━━━━━ Document source

7 juin 2022

Temps de lecture : 4 min

Comment le marketing s’apprête à envahir nos rêves.

Après plusieurs expérimentations menées autour de l’incubation des rêves, ces dernières années et l’appel à la vigilance formulé il y a quelques mois par un comité de scientifiques, nous sommes en droit de nous demander jusqu’à quand nos rêves demeureront imperméables à la publicité ?

« En m’endormant, je dis au monde extérieur : laissez moi tranquille, car je veux dormir ». C’est donc un fait, Freud n’aurait jamais pu travailler dans le marketing. A l’occasion du précédent Superbowl qui s’est tenu le 8 février 2021, la marque de bière Coors avait dévoilé une campagne très originale… mais particulièrement inquiétante d’un point de vue éthique. En collaboration avec l’agence DDB et le Dr Deirde Barrett, professeur de psychanalyse à Harvard et experte renommée des rêves, le groupe industriel promettait de la bière gratuite à 18 cobayes en échange de leur participation à une étude qui visait à implanter une annonce publicitaire dans leur sommeil. La marque américaine avait conçu pour l’occasion une vidéo humoristique qui mettait en scène des canettes de bière dansantes et des poissons parlants, surement pour éviter de trop nous terrifier, avec en vedette la pop star Zayn Malik. Après ce grand moment de surréalisme, les 18 heureux élus avaient été invités à piquer un somme, bercés durant leur sommeil par une bande-sonore utilisant des extraits de la vidéo. Résultat : environ 30 % des participants avaient déclaré que les produits Coors étaient apparus dans leurs rêves. De quoi laisser songeur quant aux possibles applications d’une telle technologie.

 

 

Alors que nous sommes de plus en plus nombreux à parsemer nos habitations d’appareils connectés, notre sommeil semble être la dernière poche de résistance capable de tenir têtes aux marketeurs les plus acharnés et aux produits qu’ils veulent nous faire acheter. Une forteresse mentale jusque-là imprenable – au grand dam de Christopher Nolan – qui pourrait bien finir par céder. L’enquête Future of Marketing 2021 de l’American Marketing Association New York, menée auprès de 400 spécialistes du marketing de diverses entreprises américaines, a révélé que les trois quarts d’entre eux souhaitent déployer des technologies de publicité par le rêve d’ici à 2025. Pour vous prouver qu’il ne s’agit pas de simples élucubrations sans fondements, une équipe de 38 experts spécialisés dans les domaines du sommeil et du rêve a signé l’été dernier une lettre ouverte avertissant que la publicité serait sur le point d’envahir nos rêves. Simple hype sans fondement ou dystopie bien réelle en voie de s’accomplir ?

━━━━━━━━━━
━━━━━ Données fournies

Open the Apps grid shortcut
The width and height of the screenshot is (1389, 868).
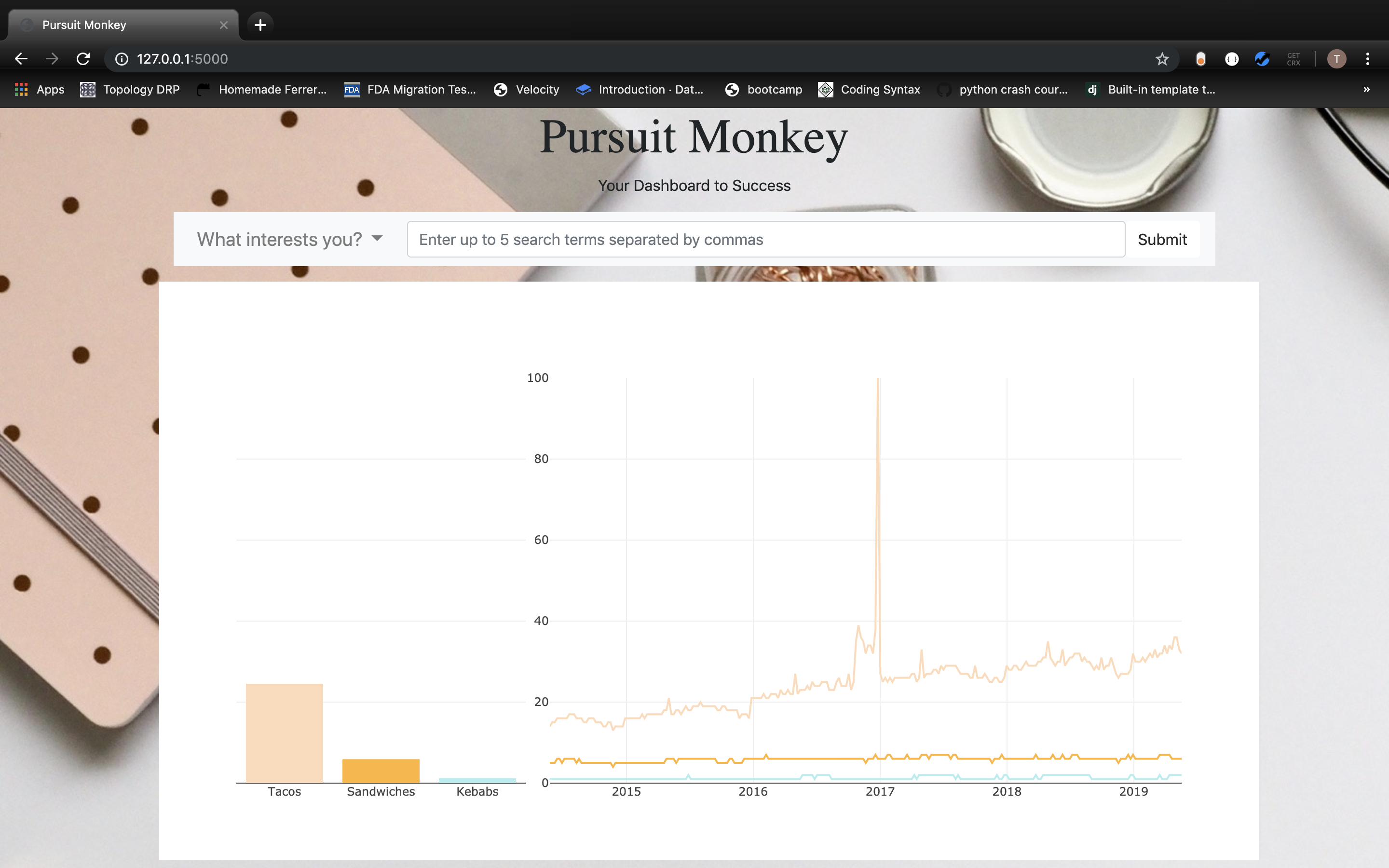[x=39, y=90]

━━━━━━━━━━

* **Consigne**: Rédigez la suite de l'article sur la publicité dans nos rêves, en partant de sa dernière phrase.

* **Réponse**:
Sleep tight

Certains scientifiques ont déjà mis au point des méthodes permettant de modifier le contenu de nos rêves, pour l’instant – vous sentez notre anxiété ? – de manière très rudimentaire. En 2020, Adam Haar Horowitz, un doctorant du groupe Fluid Interfaces du MIT, présentait un dispositif appelé Dormio pour « incuber » nos rêves avec des idées très simples. Le système détecte le moment où le sujet entre en hypnagogie, à savoir l’état de conscience transitoire entre la veille et le sommeil, puis lui fait entendre des stimuli auditifs spécifiques dans le but de modifier ses rêves. Au cours de ces expérimentations, les participants qui ont reçu le mot « arbre » ont ainsi rêvé d’arbres dans 67 % des cas.

 

 

Une expérience qui a fait date, notamment car elle était la première à employer le terme « d’incubation ciblée des rêves » et ainsi offrir un champ lexical à un – futur ? – domaine marketing qui n’en demandait pas tant. Si le chemin à parcourir entre rêver d’un arbre et d’une Citroën C5 toute option intérieur cuir semble encore long à parcourir, l’omniprésence d’appareils connectés autour de nous, que nous évoquions en introduction, pourrait permettre de donner vie à cette forme ultime du placement de produit. Ceux-ci pourraient facilement être utilisés pour initier subtilement des messages publicitaires dans nos rêves. De la simple fiction, fort heureusement, en vue des législations actuelles et qui ne sont pas prêtes de s’assouplir – au grand dam de Zuckerberg, cette fois –.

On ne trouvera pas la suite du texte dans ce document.